**TO DO:** In the material below, find the line containing "Click the Screen Mode icon" and output it and all lines after it exactly, through the last one, without the pictures.

**RECORDS FOR THIS TASK:**

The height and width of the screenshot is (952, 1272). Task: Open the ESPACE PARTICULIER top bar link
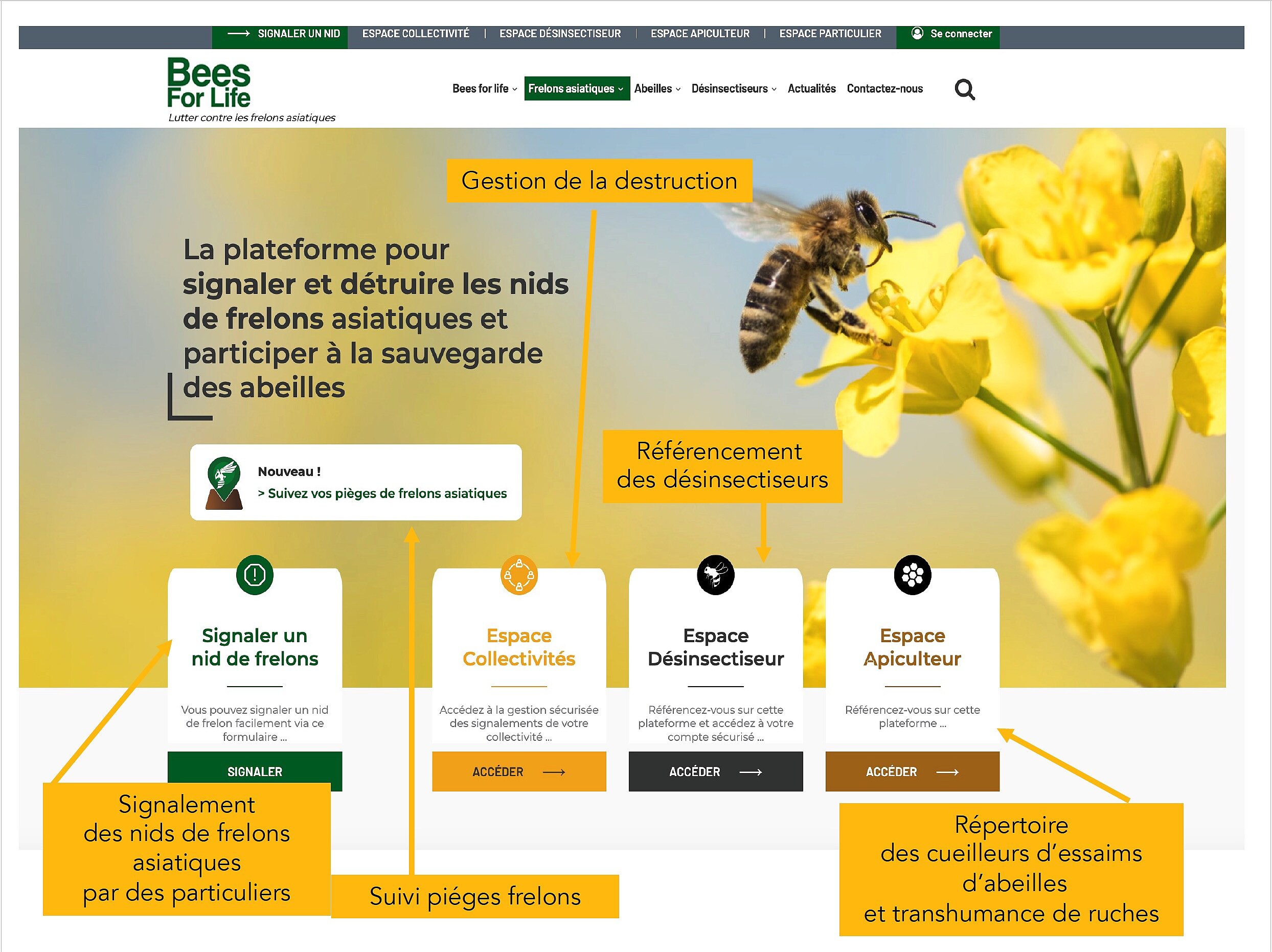[830, 33]
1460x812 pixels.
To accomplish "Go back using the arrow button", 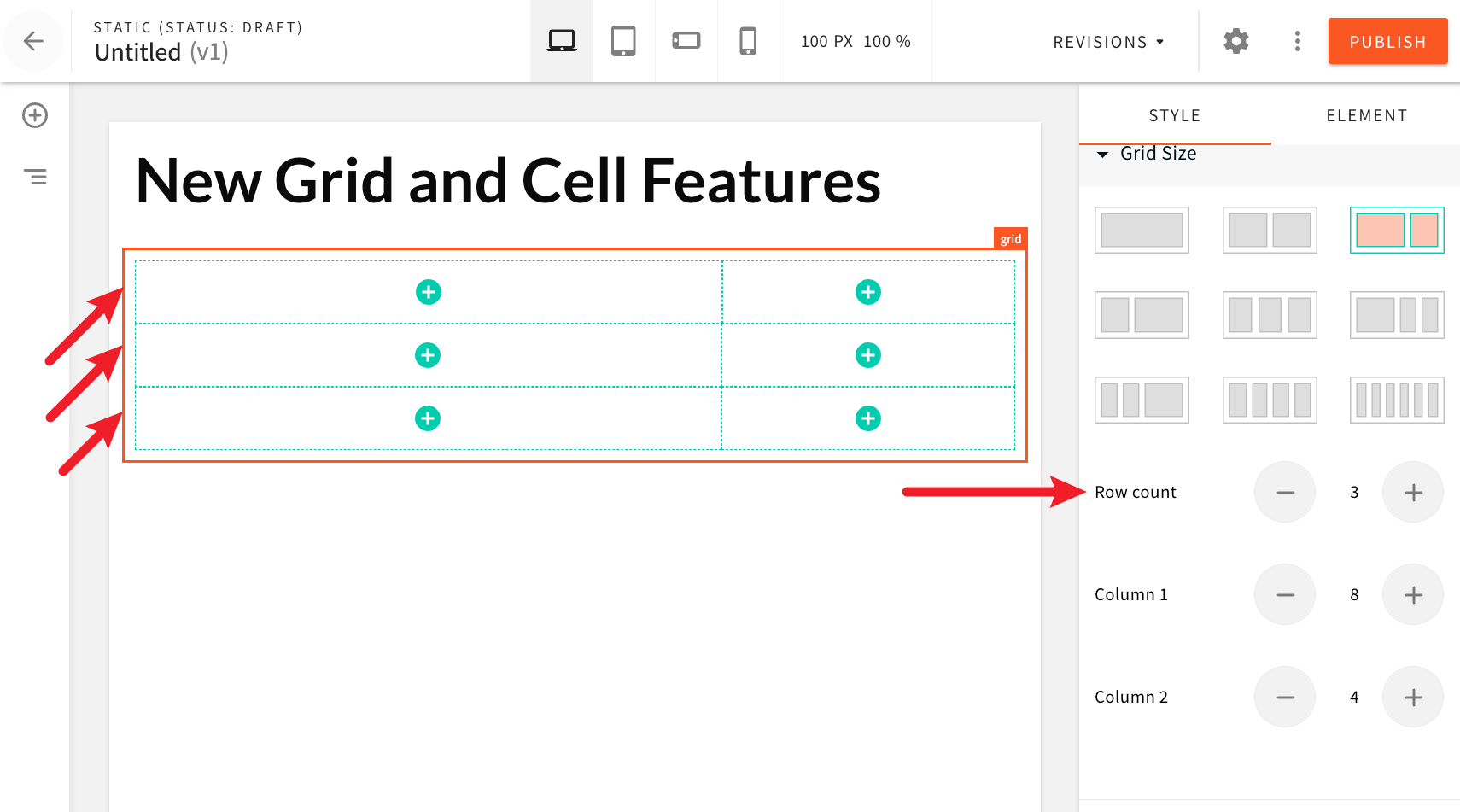I will [x=33, y=41].
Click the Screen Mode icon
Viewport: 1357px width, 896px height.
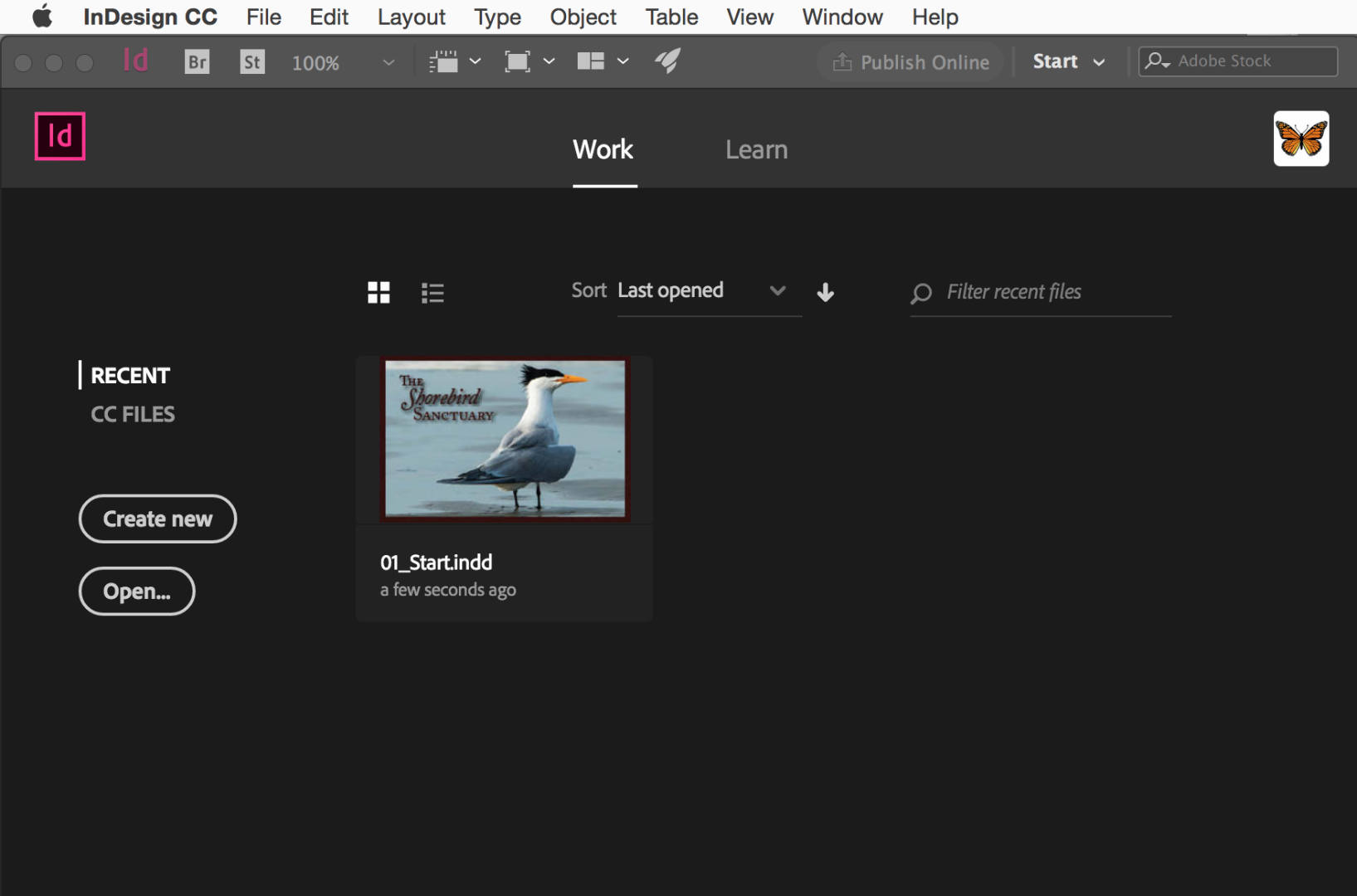point(519,61)
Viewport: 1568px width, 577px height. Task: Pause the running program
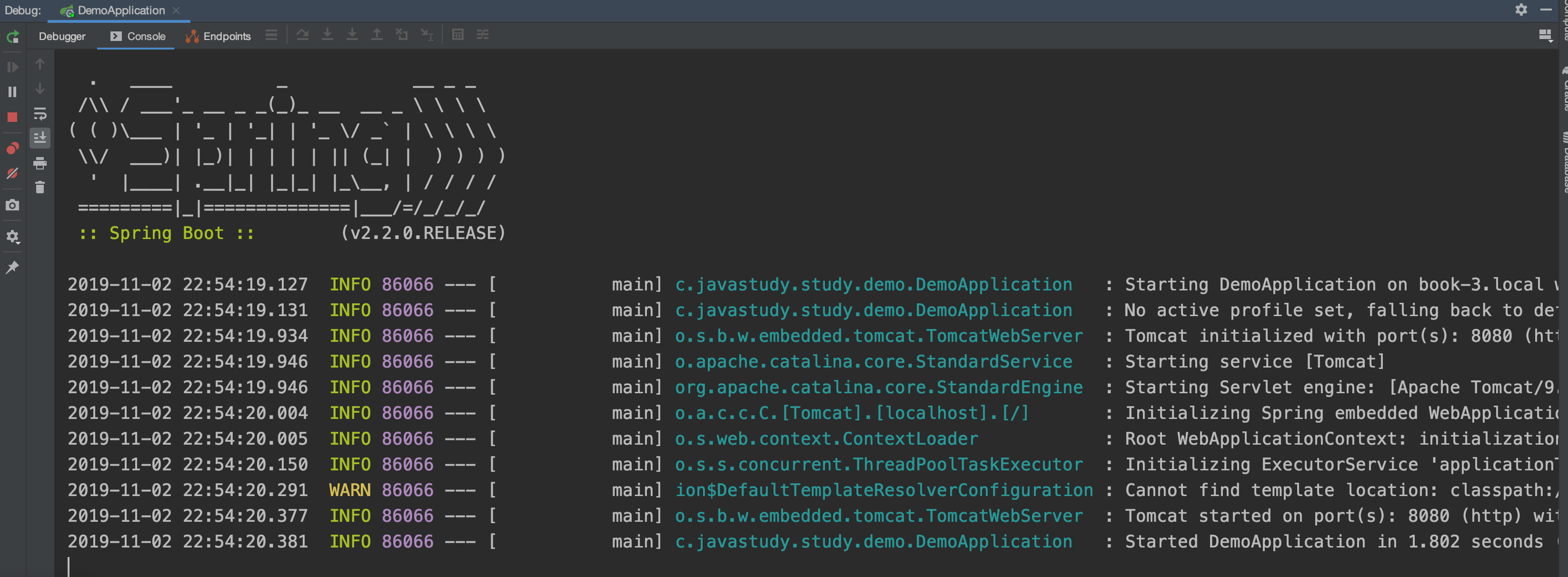coord(12,92)
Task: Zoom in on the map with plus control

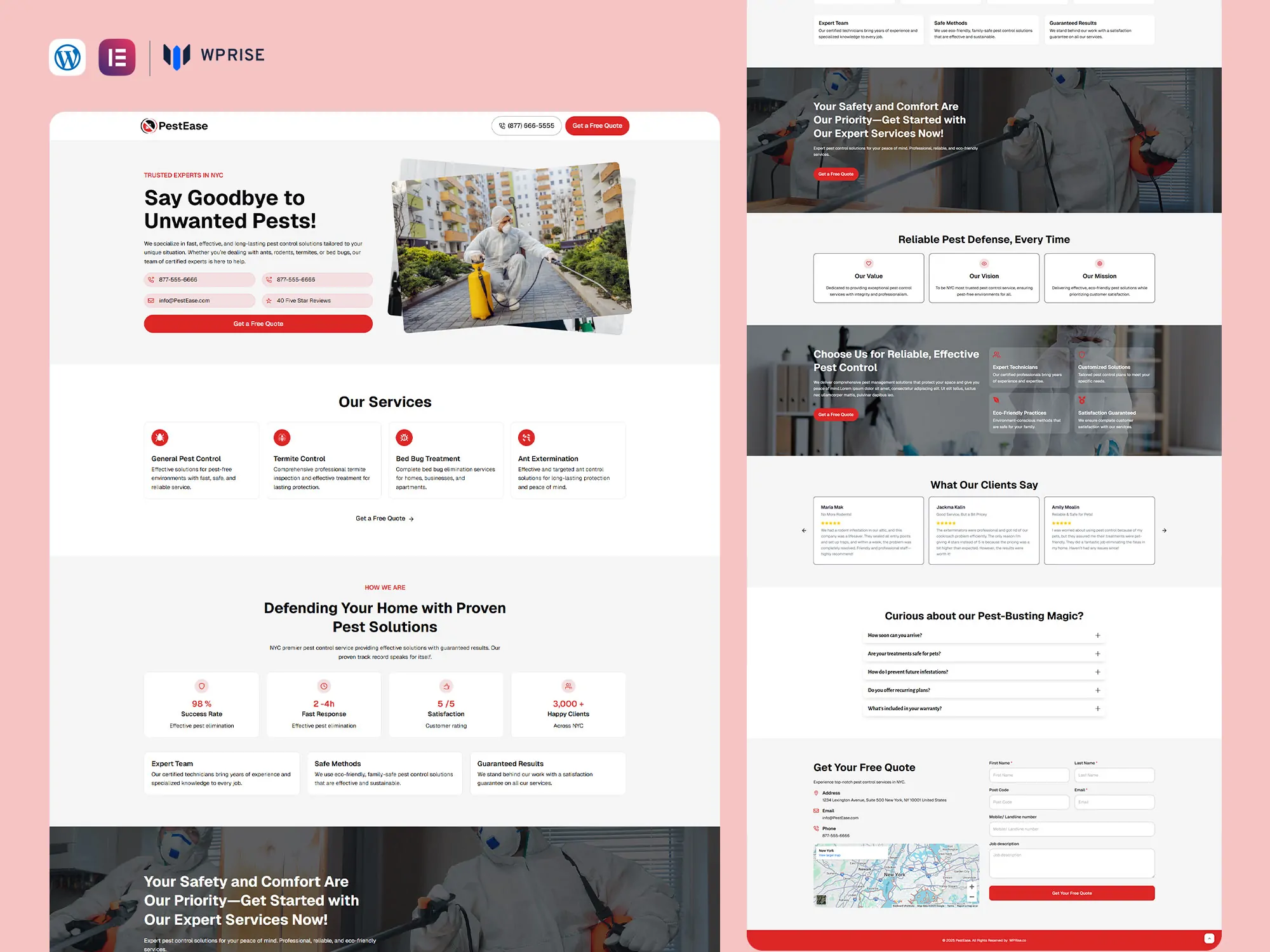Action: [972, 886]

**EXERCISE OUTPUT:**
Click the Screen Mode icon
Viewport: 1357px width, 896px height.
point(519,61)
Viewport: 1568px width, 577px height. Task: Pause the running program
coord(12,92)
Task: Zoom in on the map with plus control

Action: [972, 886]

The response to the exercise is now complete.